+++ SUPPLIED MATERIAL

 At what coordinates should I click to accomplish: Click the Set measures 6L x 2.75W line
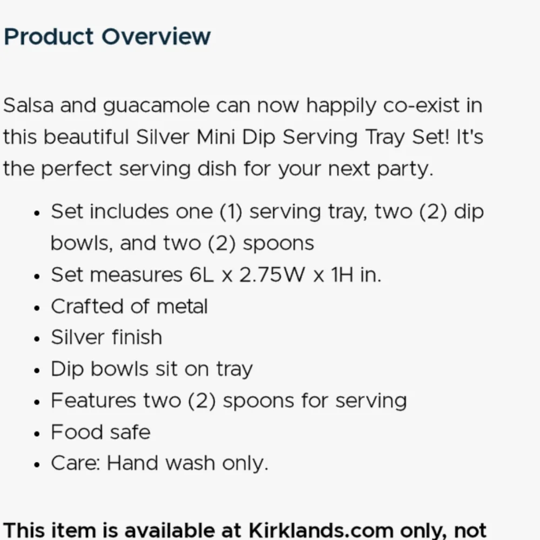click(217, 275)
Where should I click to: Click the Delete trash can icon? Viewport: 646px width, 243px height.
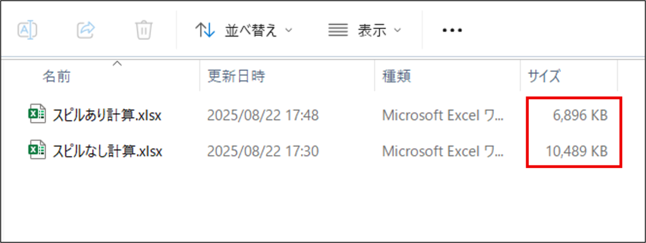(144, 30)
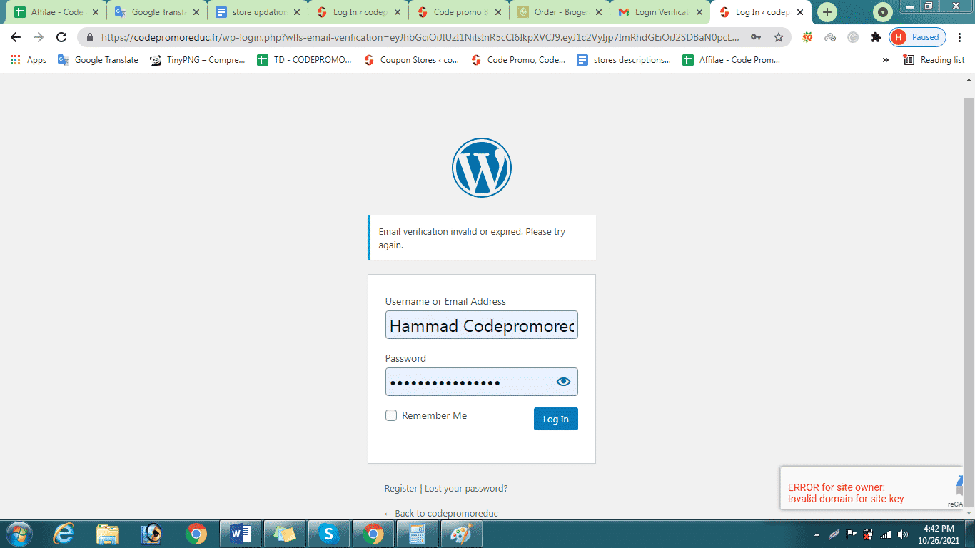Reload the current page
The height and width of the screenshot is (548, 975).
click(61, 37)
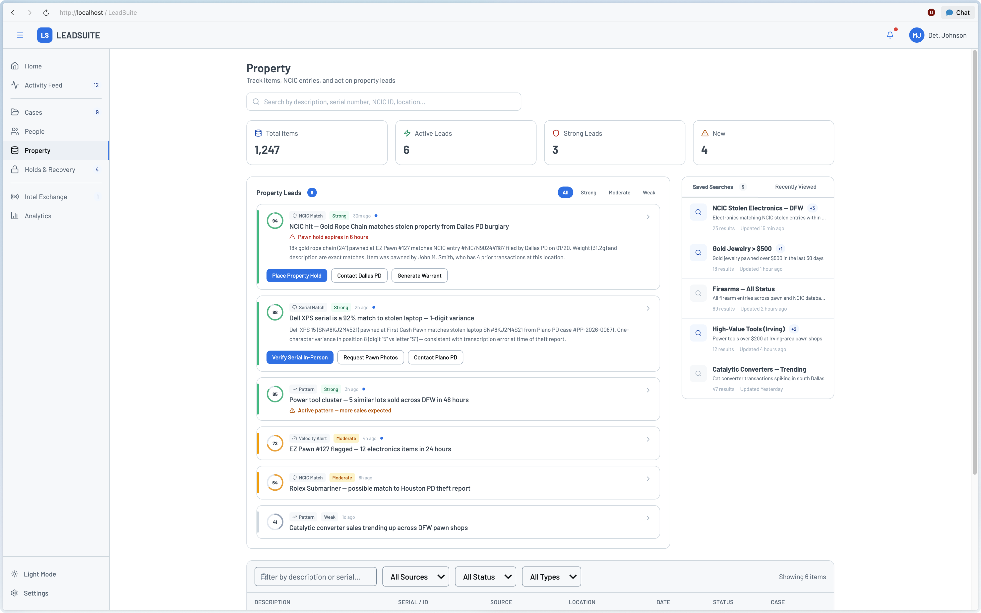Screen dimensions: 981x613
Task: Click the NCIC Stolen Electronics search icon
Action: tap(698, 212)
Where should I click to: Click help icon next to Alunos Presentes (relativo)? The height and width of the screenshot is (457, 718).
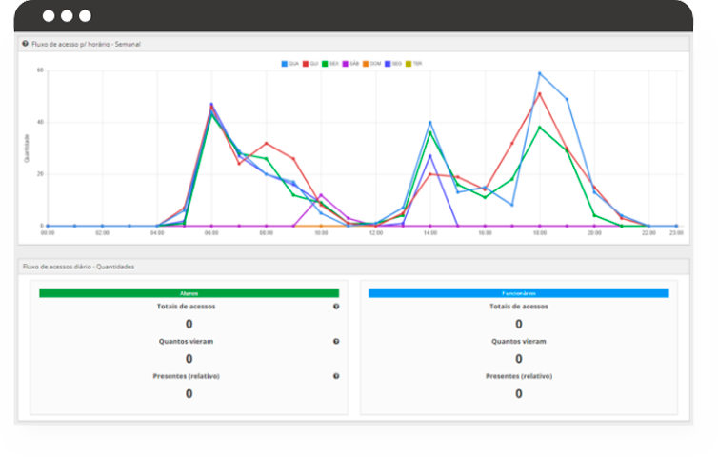pos(336,376)
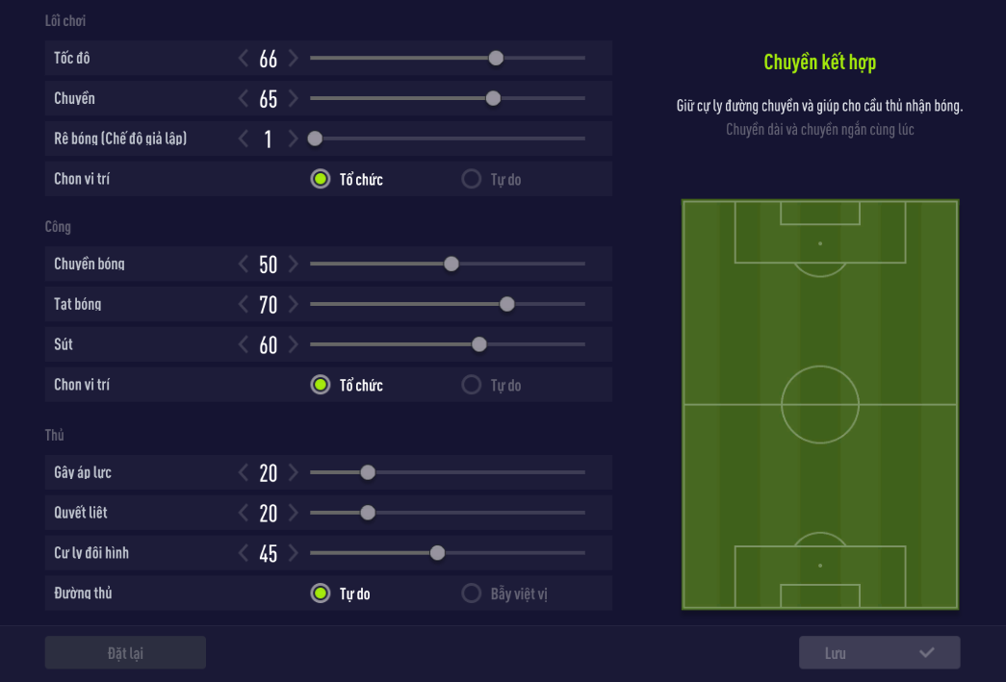The height and width of the screenshot is (682, 1006).
Task: Decrease the Chuyền value with left arrow
Action: [244, 99]
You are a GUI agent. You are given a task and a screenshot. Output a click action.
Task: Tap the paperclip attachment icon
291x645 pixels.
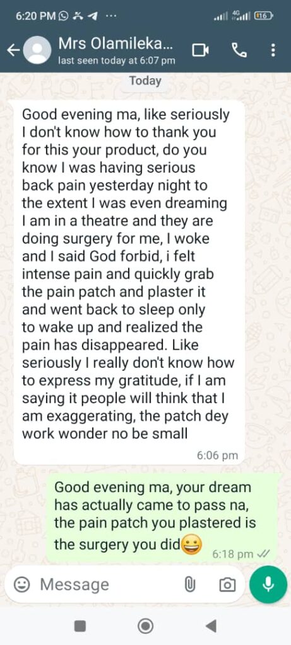pyautogui.click(x=189, y=585)
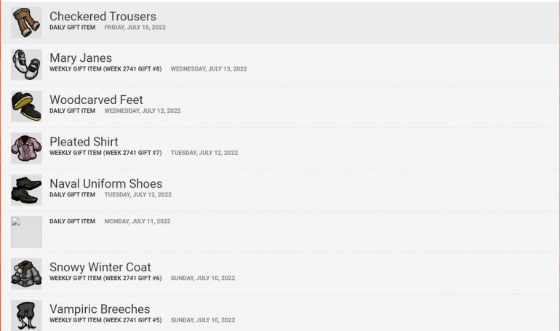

++++++

◆ **TASK DIRECTIONS**
Please find each line in the entries above that contains the word "Where" and copy those lines; a match must have the same capitalization.

◆ **REPLY**
Where should I click to: Click the Delete trash can icon? Viewport: 646px width, 243px height.
Where should I click to: Click help icon next to Alunos Presentes (relativo)? The height and width of the screenshot is (457, 718).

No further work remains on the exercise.